= Anya Jones =

American aerospace engineer

Anya Rachel Magaña Jones is an American aerospace engineer who works at the University of California, Los Angeles as a professor in the department of mechanical and aerospace engineering and director of the Separated and Transient Aerodynamics Laboratory. Her research concerns fluid dynamics and aerodynamics. She studies three-dimensional flows that are not in a steady state, as can arise for aircraft in gusty winds or with moving airfoils, both experimentally and theoretically.

==Education and career==
Jones is originally from New Orleans. She studied both aeronautical engineering and mechanical engineering at the Rensselaer Polytechnic Institute, graduating magna cum laude in 2004, and received a master's degree in Aeronautics and Astronautics from the Massachusetts Institute of Technology in 2006. There, she was involved in the Silent Aircraft Initiative of the Cambridge–MIT Institute, leading her to continue her studies in England at the University of Cambridge, in Fitzwilliam College. She completed her Ph.D. in 2010 with the dissertation Unsteady low Reynolds number aerodynamics of a waving wing, under the supervision of Holger Babinsky.

While at Cambridge, she also competed for Cambridge as a double blue in fencing and rowing, including a seat on the 2010 Blue Boat.

She joined the University of Maryland, College Park as an assistant professor of aerospace engineering in 2010, and was promoted to associate professor in 2017 and full professor in 2021. In 2024 she moved to her present position at the University of California, Los Angeles.

==Recognition==
Jones was a 2016 recipient of the National Science Foundation CAREER Award and the Presidential Early Career Award for Scientists and Engineers.

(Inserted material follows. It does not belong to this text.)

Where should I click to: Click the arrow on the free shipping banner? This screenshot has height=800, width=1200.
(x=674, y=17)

She has been a Fulbright Scholar at the Technion – Israel Institute of Technology and a Humboldt Fellow at TU Braunschweig in Germany.

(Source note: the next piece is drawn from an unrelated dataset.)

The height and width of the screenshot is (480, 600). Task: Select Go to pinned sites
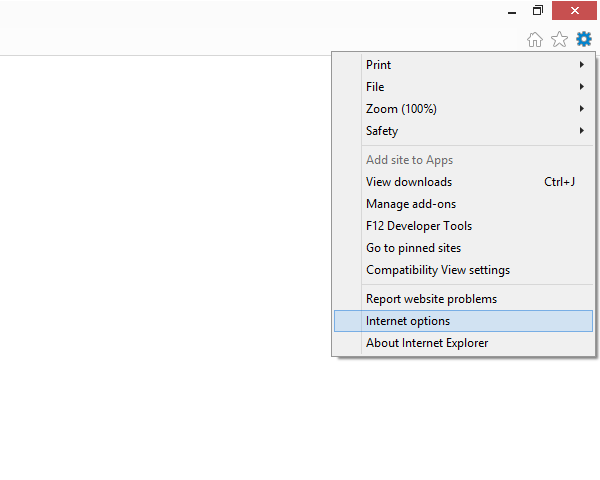pyautogui.click(x=413, y=248)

She was named as a Fellow of the American Physical Society (APS) in 2025, after a nomination from the APS Division of Fluid Dynamics, "for novel contributions in experimental fluid dynamics with an emphasis on investigating the underlying flow physics of unsteady aerodynamic phenomena that are relevant to gusting flows, flapping wings, helicopter rotors, and the control of those flows".